- _WORK REQUIRED_:
Nothing but an exact repetition of the entries should appear in the answer.
*** Opening MATERIAL PROVIDED ***
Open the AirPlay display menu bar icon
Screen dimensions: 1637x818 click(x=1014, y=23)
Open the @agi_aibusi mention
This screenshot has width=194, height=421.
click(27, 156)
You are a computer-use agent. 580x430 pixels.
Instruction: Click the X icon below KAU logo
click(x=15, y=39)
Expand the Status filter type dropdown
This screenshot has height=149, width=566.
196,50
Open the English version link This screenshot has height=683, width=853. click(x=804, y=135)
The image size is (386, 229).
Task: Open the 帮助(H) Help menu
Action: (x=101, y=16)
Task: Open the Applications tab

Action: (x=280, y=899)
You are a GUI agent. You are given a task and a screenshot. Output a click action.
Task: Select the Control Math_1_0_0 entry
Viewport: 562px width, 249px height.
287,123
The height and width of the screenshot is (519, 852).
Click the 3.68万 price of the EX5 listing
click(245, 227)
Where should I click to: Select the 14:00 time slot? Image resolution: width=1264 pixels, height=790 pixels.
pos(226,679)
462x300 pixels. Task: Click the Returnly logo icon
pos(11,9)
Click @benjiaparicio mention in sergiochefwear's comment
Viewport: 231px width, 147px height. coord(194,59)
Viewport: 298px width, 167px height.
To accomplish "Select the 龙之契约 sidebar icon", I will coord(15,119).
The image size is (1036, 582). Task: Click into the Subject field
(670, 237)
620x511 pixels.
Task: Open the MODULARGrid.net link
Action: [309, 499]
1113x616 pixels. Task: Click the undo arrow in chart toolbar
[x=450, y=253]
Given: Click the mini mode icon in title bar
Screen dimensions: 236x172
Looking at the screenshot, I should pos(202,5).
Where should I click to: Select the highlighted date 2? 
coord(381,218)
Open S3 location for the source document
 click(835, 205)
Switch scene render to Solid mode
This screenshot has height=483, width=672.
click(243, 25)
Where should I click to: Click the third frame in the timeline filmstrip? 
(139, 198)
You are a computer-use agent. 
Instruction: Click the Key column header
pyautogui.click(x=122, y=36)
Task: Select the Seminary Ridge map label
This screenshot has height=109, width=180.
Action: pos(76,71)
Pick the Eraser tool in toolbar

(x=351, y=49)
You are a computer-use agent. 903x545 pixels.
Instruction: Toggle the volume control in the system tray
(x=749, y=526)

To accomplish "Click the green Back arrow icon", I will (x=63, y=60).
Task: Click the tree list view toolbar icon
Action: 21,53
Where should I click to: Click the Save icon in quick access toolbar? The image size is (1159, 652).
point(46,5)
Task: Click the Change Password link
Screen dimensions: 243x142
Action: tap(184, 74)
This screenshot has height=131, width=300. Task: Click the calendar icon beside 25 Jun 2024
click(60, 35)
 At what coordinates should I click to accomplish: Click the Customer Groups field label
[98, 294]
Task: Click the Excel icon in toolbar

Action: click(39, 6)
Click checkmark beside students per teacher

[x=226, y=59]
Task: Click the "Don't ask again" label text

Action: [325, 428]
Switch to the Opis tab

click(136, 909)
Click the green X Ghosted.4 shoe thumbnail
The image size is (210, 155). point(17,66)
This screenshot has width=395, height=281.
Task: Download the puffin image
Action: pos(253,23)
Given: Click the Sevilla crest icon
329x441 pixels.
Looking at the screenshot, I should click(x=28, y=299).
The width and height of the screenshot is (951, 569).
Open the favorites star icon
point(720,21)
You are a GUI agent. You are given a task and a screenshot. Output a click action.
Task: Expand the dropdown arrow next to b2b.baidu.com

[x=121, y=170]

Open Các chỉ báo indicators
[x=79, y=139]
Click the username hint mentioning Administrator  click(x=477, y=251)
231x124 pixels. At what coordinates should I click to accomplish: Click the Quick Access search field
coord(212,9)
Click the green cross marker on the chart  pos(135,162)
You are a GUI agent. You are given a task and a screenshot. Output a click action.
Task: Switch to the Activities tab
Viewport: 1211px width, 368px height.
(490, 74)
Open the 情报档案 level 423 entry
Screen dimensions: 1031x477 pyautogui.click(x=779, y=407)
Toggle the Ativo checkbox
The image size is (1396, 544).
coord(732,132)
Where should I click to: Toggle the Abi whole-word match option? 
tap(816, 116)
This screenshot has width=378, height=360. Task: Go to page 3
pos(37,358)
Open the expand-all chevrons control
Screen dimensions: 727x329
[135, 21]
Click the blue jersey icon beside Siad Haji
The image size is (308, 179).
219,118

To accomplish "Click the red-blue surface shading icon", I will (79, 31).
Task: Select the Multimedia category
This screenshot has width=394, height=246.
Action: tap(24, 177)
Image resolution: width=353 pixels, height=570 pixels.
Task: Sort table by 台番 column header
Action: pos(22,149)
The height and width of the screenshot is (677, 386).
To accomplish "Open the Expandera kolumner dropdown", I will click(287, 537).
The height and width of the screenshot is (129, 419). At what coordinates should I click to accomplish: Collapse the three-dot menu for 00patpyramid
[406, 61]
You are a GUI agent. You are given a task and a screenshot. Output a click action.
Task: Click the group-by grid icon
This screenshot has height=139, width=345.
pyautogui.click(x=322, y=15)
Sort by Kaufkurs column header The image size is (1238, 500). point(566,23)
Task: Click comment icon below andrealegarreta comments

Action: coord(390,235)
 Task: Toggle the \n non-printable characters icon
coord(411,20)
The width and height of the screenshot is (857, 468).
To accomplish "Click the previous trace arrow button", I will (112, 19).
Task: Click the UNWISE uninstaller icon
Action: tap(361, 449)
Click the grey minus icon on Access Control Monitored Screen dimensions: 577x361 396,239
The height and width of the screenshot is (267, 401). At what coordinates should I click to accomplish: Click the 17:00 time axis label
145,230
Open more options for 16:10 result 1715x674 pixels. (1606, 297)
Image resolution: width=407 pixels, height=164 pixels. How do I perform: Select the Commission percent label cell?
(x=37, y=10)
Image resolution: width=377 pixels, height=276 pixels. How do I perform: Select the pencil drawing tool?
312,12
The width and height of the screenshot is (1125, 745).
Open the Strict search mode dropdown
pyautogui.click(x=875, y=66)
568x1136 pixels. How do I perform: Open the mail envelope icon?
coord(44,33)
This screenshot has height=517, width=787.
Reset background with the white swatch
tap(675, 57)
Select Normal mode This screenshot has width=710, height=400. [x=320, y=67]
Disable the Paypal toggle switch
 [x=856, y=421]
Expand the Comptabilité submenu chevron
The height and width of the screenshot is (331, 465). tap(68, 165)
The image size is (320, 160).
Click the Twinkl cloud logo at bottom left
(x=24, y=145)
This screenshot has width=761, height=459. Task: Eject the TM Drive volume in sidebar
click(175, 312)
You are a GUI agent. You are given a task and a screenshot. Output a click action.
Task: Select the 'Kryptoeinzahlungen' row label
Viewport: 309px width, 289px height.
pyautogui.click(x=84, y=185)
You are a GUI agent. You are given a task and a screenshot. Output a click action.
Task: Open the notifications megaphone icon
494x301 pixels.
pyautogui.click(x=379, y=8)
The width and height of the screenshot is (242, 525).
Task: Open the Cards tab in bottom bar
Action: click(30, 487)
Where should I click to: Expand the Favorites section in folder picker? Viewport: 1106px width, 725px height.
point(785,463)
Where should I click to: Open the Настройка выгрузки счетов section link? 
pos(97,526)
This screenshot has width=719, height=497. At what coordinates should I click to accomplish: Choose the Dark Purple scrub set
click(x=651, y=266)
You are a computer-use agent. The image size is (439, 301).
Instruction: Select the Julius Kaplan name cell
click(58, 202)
*** Closing MATERIAL PROVIDED ***
- _RESULT FOR THIS TASK_:
Open the AirPlay display menu bar icon
Screen dimensions: 1637x818 click(x=1014, y=23)
Open the @agi_aibusi mention
This screenshot has width=194, height=421.
click(27, 156)
You are a computer-use agent. 580x430 pixels.
Instruction: Click the X icon below KAU logo
click(x=15, y=39)
Expand the Status filter type dropdown
This screenshot has height=149, width=566.
196,50
Open the English version link This screenshot has height=683, width=853. click(x=804, y=135)
The image size is (386, 229).
Task: Open the 帮助(H) Help menu
Action: (x=101, y=16)
Task: Open the Applications tab

Action: (x=280, y=899)
You are a GUI agent. You are given a task and a screenshot. Output a click action.
Task: Select the Control Math_1_0_0 entry
Viewport: 562px width, 249px height.
287,123
The height and width of the screenshot is (519, 852).
Click the 3.68万 price of the EX5 listing
click(245, 227)
Where should I click to: Select the 14:00 time slot? Image resolution: width=1264 pixels, height=790 pixels.
pos(226,679)
462x300 pixels. Task: Click the Returnly logo icon
pos(11,9)
Click @benjiaparicio mention in sergiochefwear's comment
Viewport: 231px width, 147px height. coord(194,59)
Viewport: 298px width, 167px height.
To accomplish "Select the 龙之契约 sidebar icon", I will coord(15,119).
The image size is (1036, 582). Task: Click into the Subject field
(670, 237)
620x511 pixels.
Task: Open the MODULARGrid.net link
Action: [309, 499]
1113x616 pixels. Task: Click the undo arrow in chart toolbar
[x=450, y=253]
Given: Click the mini mode icon in title bar
Screen dimensions: 236x172
Looking at the screenshot, I should pos(202,5).
Where should I click to: Select the highlighted date 2? 
coord(381,218)
Open S3 location for the source document
 click(835, 205)
Switch scene render to Solid mode
This screenshot has height=483, width=672.
click(243, 25)
Where should I click to: Click the third frame in the timeline filmstrip? 
(139, 198)
You are a computer-use agent. 
Instruction: Click the Key column header
pyautogui.click(x=122, y=36)
Task: Select the Seminary Ridge map label
This screenshot has height=109, width=180.
Action: pos(76,71)
Pick the Eraser tool in toolbar

(x=351, y=49)
You are a computer-use agent. 903x545 pixels.
Instruction: Toggle the volume control in the system tray
(x=749, y=526)

To accomplish "Click the green Back arrow icon", I will (x=63, y=60).
Task: Click the tree list view toolbar icon
Action: 21,53
Where should I click to: Click the Save icon in quick access toolbar? The image size is (1159, 652).
point(46,5)
Task: Click the Change Password link
Screen dimensions: 243x142
Action: tap(184, 74)
This screenshot has height=131, width=300. Task: Click the calendar icon beside 25 Jun 2024
click(60, 35)
 At what coordinates should I click to accomplish: Click the Customer Groups field label
[98, 294]
Task: Click the Excel icon in toolbar

Action: click(39, 6)
Click checkmark beside students per teacher

[x=226, y=59]
Task: Click the "Don't ask again" label text

Action: [325, 428]
Switch to the Opis tab

click(136, 909)
Click the green X Ghosted.4 shoe thumbnail
The image size is (210, 155). point(17,66)
This screenshot has width=395, height=281.
Task: Download the puffin image
Action: pos(253,23)
Given: Click the Sevilla crest icon
329x441 pixels.
Looking at the screenshot, I should click(x=28, y=299).
The width and height of the screenshot is (951, 569).
Open the favorites star icon
point(720,21)
You are a GUI agent. You are given a task and a screenshot. Output a click action.
Task: Expand the dropdown arrow next to b2b.baidu.com

[x=121, y=170]

Open Các chỉ báo indicators
[x=79, y=139]
Click the username hint mentioning Administrator  click(x=477, y=251)
231x124 pixels. At what coordinates should I click to accomplish: Click the Quick Access search field
coord(212,9)
Click the green cross marker on the chart  pos(135,162)
You are a GUI agent. You are given a task and a screenshot. Output a click action.
Task: Switch to the Activities tab
Viewport: 1211px width, 368px height.
(490, 74)
Open the 情报档案 level 423 entry
Screen dimensions: 1031x477 pyautogui.click(x=779, y=407)
Toggle the Ativo checkbox
The image size is (1396, 544).
coord(732,132)
Where should I click to: Toggle the Abi whole-word match option? 
tap(816, 116)
This screenshot has width=378, height=360. Task: Go to page 3
pos(37,358)
Open the expand-all chevrons control
Screen dimensions: 727x329
[135, 21]
Click the blue jersey icon beside Siad Haji
The image size is (308, 179).
219,118

To accomplish "Click the red-blue surface shading icon", I will (79, 31).
Task: Select the Multimedia category
This screenshot has width=394, height=246.
Action: tap(24, 177)
Image resolution: width=353 pixels, height=570 pixels.
Task: Sort table by 台番 column header
Action: pos(22,149)
The height and width of the screenshot is (677, 386).
To accomplish "Open the Expandera kolumner dropdown", I will click(287, 537).
The height and width of the screenshot is (129, 419). At what coordinates should I click to accomplish: Collapse the three-dot menu for 00patpyramid
[406, 61]
You are a GUI agent. You are given a task and a screenshot. Output a click action.
Task: Click the group-by grid icon
This screenshot has height=139, width=345.
pyautogui.click(x=322, y=15)
Sort by Kaufkurs column header The image size is (1238, 500). point(566,23)
Task: Click comment icon below andrealegarreta comments

Action: coord(390,235)
 Task: Toggle the \n non-printable characters icon
coord(411,20)
The width and height of the screenshot is (857, 468).
To accomplish "Click the previous trace arrow button", I will (112, 19).
Task: Click the UNWISE uninstaller icon
Action: tap(361, 449)
Click the grey minus icon on Access Control Monitored Screen dimensions: 577x361 396,239
The height and width of the screenshot is (267, 401). At what coordinates should I click to accomplish: Click the 17:00 time axis label
145,230
Open more options for 16:10 result 1715x674 pixels. (1606, 297)
Image resolution: width=407 pixels, height=164 pixels. How do I perform: Select the Commission percent label cell?
(x=37, y=10)
Image resolution: width=377 pixels, height=276 pixels. How do I perform: Select the pencil drawing tool?
312,12
The width and height of the screenshot is (1125, 745).
Open the Strict search mode dropdown
pyautogui.click(x=875, y=66)
568x1136 pixels. How do I perform: Open the mail envelope icon?
coord(44,33)
This screenshot has height=517, width=787.
Reset background with the white swatch
tap(675, 57)
Select Normal mode This screenshot has width=710, height=400. [x=320, y=67]
Disable the Paypal toggle switch
 [x=856, y=421]
Expand the Comptabilité submenu chevron
The height and width of the screenshot is (331, 465). tap(68, 165)
The image size is (320, 160).
Click the Twinkl cloud logo at bottom left
(x=24, y=145)
This screenshot has width=761, height=459. Task: Eject the TM Drive volume in sidebar
click(175, 312)
You are a GUI agent. You are given a task and a screenshot. Output a click action.
Task: Select the 'Kryptoeinzahlungen' row label
Viewport: 309px width, 289px height.
pyautogui.click(x=84, y=185)
You are a GUI agent. You are given a task and a screenshot. Output a click action.
Task: Open the notifications megaphone icon
494x301 pixels.
pyautogui.click(x=379, y=8)
The width and height of the screenshot is (242, 525).
Task: Open the Cards tab in bottom bar
Action: click(30, 487)
Where should I click to: Expand the Favorites section in folder picker? Viewport: 1106px width, 725px height.
point(785,463)
Where should I click to: Open the Настройка выгрузки счетов section link? 
pos(97,526)
This screenshot has width=719, height=497. At what coordinates should I click to accomplish: Choose the Dark Purple scrub set
click(x=651, y=266)
You are a computer-use agent. The image size is (439, 301).
Instruction: Select the Julius Kaplan name cell
click(58, 202)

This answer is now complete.